Exercise requirements: Take the entries that follow and write each one out exactly.

Source data:
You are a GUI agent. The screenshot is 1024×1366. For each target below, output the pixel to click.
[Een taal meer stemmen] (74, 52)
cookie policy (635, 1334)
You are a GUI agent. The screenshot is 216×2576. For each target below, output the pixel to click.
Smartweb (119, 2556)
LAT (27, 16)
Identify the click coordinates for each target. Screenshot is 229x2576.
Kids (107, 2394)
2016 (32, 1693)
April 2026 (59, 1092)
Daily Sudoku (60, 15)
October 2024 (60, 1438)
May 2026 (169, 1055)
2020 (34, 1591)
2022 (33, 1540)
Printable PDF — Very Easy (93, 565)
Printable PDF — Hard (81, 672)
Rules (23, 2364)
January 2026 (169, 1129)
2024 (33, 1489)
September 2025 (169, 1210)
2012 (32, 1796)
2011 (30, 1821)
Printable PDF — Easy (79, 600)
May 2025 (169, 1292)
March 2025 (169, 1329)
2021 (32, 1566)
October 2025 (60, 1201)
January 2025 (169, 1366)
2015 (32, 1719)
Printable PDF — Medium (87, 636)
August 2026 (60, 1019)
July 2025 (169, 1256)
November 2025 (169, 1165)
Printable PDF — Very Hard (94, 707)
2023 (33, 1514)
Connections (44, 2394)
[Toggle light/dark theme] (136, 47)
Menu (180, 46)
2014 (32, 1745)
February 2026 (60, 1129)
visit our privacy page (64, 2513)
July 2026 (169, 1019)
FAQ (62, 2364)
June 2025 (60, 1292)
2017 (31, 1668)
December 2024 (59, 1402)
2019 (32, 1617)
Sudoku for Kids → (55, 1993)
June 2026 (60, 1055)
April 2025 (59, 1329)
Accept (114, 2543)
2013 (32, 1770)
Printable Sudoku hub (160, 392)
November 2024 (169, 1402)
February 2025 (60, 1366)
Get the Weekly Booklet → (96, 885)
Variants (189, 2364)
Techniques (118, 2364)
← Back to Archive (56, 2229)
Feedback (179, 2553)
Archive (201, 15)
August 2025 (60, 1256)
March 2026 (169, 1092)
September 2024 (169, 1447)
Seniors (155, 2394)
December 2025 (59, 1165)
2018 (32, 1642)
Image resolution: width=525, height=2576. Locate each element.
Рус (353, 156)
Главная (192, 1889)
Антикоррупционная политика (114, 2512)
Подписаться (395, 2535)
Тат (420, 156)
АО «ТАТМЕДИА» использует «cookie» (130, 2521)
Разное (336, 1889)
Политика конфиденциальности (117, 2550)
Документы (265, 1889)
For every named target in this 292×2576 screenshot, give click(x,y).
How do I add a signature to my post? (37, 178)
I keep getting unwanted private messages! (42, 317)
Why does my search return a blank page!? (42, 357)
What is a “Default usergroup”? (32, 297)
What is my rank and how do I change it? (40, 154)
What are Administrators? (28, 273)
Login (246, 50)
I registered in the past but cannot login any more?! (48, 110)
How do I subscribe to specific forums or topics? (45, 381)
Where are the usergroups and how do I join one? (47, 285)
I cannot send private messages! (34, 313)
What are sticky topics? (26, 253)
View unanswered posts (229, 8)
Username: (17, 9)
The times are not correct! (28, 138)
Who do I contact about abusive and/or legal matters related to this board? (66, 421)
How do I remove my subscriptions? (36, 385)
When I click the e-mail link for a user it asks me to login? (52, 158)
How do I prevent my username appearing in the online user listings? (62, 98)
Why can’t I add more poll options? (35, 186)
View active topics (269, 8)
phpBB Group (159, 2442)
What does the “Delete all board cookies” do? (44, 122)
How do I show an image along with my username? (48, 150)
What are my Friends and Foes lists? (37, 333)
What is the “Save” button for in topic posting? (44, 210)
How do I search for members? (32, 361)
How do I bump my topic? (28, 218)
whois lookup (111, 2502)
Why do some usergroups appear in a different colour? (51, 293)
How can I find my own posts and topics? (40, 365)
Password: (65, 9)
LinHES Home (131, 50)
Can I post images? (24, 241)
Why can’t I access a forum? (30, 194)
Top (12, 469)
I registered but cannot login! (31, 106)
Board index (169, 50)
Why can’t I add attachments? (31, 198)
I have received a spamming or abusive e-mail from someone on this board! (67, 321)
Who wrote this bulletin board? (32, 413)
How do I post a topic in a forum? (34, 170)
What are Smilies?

Your solution:
You are a GUI agent. The screenshot is 1024×1366. For each target below, output the pixel to click.
[Een taal meer stemmen] (74, 52)
cookie policy (635, 1334)
You are a GUI agent. The screenshot is 216×2576. For each target below, output the pixel to click.
Smartweb (119, 2556)
LAT (27, 16)
Identify the click coordinates for each target. Screenshot is 229x2576.
Kids (107, 2394)
2016 (32, 1693)
April 2026 (59, 1092)
Daily Sudoku (60, 15)
October 2024 (60, 1438)
May 2026 (169, 1055)
2020 (34, 1591)
2022 (33, 1540)
Printable PDF — Very Easy (93, 565)
Printable PDF — Hard (81, 672)
Rules (23, 2364)
January 2026 (169, 1129)
2024 (33, 1489)
September 2025 (169, 1210)
2012 (32, 1796)
2011 (30, 1821)
Printable PDF — Easy (79, 600)
May 2025 (169, 1292)
March 2025 (169, 1329)
2021 (32, 1566)
October 2025 (60, 1201)
January 2025 (169, 1366)
2015 (32, 1719)
Printable PDF — Medium (87, 636)
August 2026 (60, 1019)
July 2025 (169, 1256)
November 2025 (169, 1165)
Printable PDF — Very Hard (94, 707)
2023 (33, 1514)
Connections (44, 2394)
[Toggle light/dark theme] (136, 47)
Menu (180, 46)
2014 (32, 1745)
February 2026 (60, 1129)
visit our privacy page (64, 2513)
July 2026 (169, 1019)
FAQ (62, 2364)
June 2025 (60, 1292)
2017 (31, 1668)
December 2024 (59, 1402)
2019 (32, 1617)
Sudoku for Kids → (55, 1993)
June 2026 (60, 1055)
April 2025 (59, 1329)
Accept (114, 2543)
2013 (32, 1770)
Printable Sudoku hub (160, 392)
November 2024 (169, 1402)
February 2025 (60, 1366)
Get the Weekly Booklet → (96, 885)
Variants (189, 2364)
Techniques (118, 2364)
← Back to Archive (56, 2229)
Feedback (179, 2553)
Archive (201, 15)
August 2025 (60, 1256)
March 2026 (169, 1092)
September 2024 (169, 1447)
Seniors (155, 2394)
December 2025 (59, 1165)
2018 (32, 1642)
Image resolution: width=525, height=2576. Locate each element.
Рус (353, 156)
Главная (192, 1889)
Антикоррупционная политика (114, 2512)
Подписаться (395, 2535)
Тат (420, 156)
АО «ТАТМЕДИА» использует «cookie» (130, 2521)
Разное (336, 1889)
Политика конфиденциальности (117, 2550)
Документы (265, 1889)
For every named target in this 292×2576 screenshot, give click(x,y).
How do I add a signature to my post? (37, 178)
I keep getting unwanted private messages! (42, 317)
Why does my search return a blank page!? (42, 357)
What is a “Default usergroup”? (32, 297)
What is my rank and how do I change it? (40, 154)
What are Administrators? (28, 273)
Login (246, 50)
I registered in the past but cannot login any more?! (48, 110)
How do I subscribe to specific forums or topics? (45, 381)
Where are the usergroups and how do I join one? (47, 285)
I cannot send private messages! (34, 313)
What are sticky topics? (26, 253)
View unanswered posts (229, 8)
Username: (17, 9)
The times are not correct! (28, 138)
Who do I contact about abusive and/or legal matters related to this board? (66, 421)
How do I remove my subscriptions? (36, 385)
When I click the e-mail link for a user it asks me to login? (52, 158)
How do I prevent my username appearing in the online user listings? (62, 98)
Why can’t I add more poll options? (35, 186)
View active topics (269, 8)
phpBB Group (159, 2442)
What does the “Delete all board cookies” do? (44, 122)
How do I show an image along with my username? (48, 150)
What are my Friends and Foes lists? (37, 333)
What is the “Save” button for in topic posting? (44, 210)
How do I search for members? (32, 361)
How do I bump my topic? (28, 218)
whois lookup (111, 2502)
Why do some usergroups appear in a different colour? (51, 293)
How can I find my own posts and topics? (40, 365)
Password: (65, 9)
LinHES Home (131, 50)
Can I post images? (24, 241)
Why can’t I access a forum? (30, 194)
Top (12, 469)
I registered but cannot login! (31, 106)
Board index (169, 50)
Why can’t I add attachments? (31, 198)
I have received a spamming or abusive e-mail from someone on this board! (67, 321)
Who wrote this bulletin board? (32, 413)
How do I post a topic in a forum? (34, 170)
What are Smilies?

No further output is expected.